PROBLEM REQUIREMENTS —
Output the lines of the items below as a Markdown table with the columns "Row" and "Line text", from the line that contains "The height and" through the end of the items, with each row numbered and any blank lines left out. Leave the pictures out of the table.

** start of PROVIDED DATA **

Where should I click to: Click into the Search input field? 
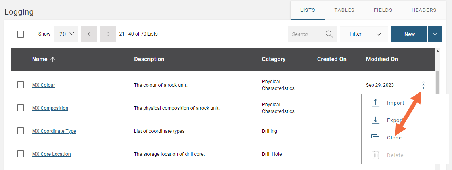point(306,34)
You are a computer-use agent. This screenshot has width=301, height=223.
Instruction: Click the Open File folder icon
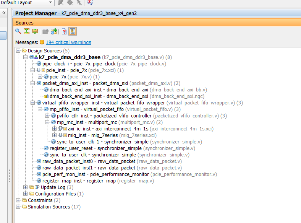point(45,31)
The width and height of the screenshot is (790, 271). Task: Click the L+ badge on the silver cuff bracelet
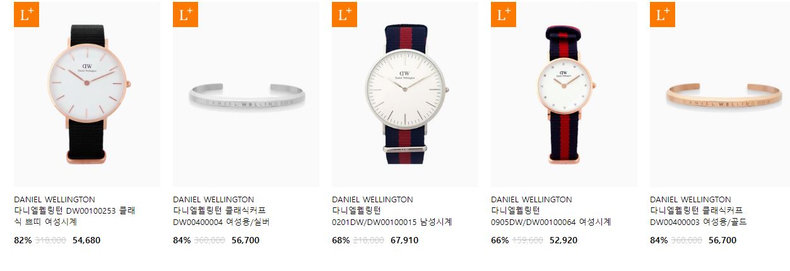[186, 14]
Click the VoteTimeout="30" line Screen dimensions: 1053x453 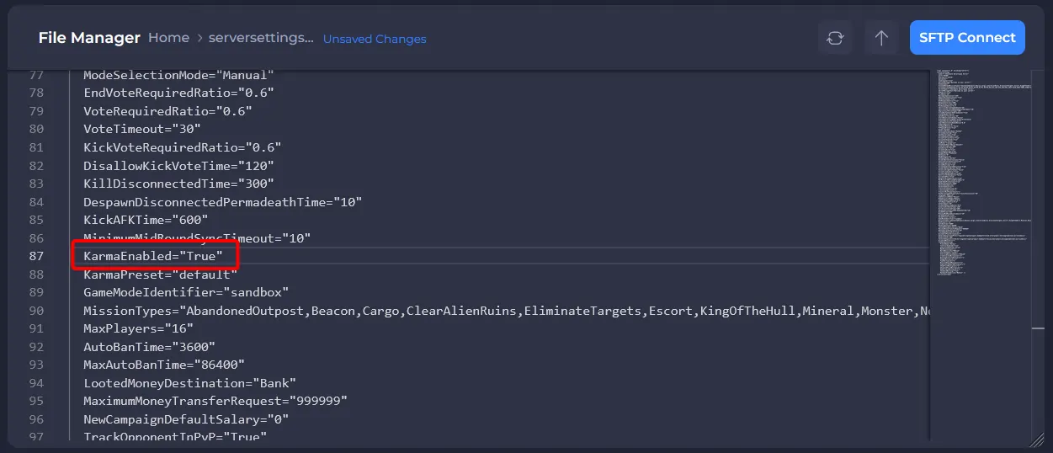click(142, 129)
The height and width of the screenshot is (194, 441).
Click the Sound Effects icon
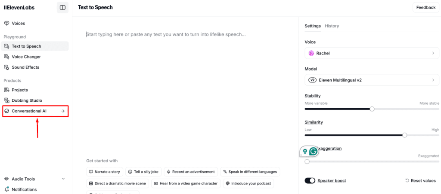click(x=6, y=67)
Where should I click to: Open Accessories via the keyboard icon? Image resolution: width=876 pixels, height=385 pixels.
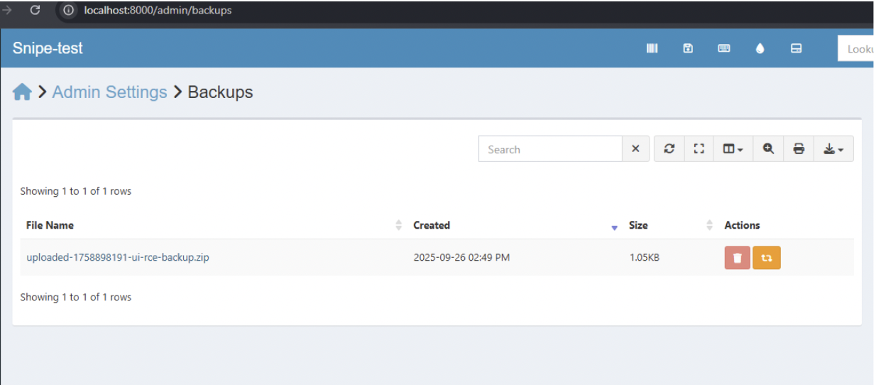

** end of PROVIDED DATA **

FULL SOLUTION —
| Row | Line text |
|---|---|
| 1 | The height and width of the screenshot is (194, 441). |
| 2 | Click the Sound Effects icon |
| 3 | click(x=6, y=67) |
| 4 | Where should I click to: Open Accessories via the keyboard icon? Image resolution: width=876 pixels, height=385 pixels. |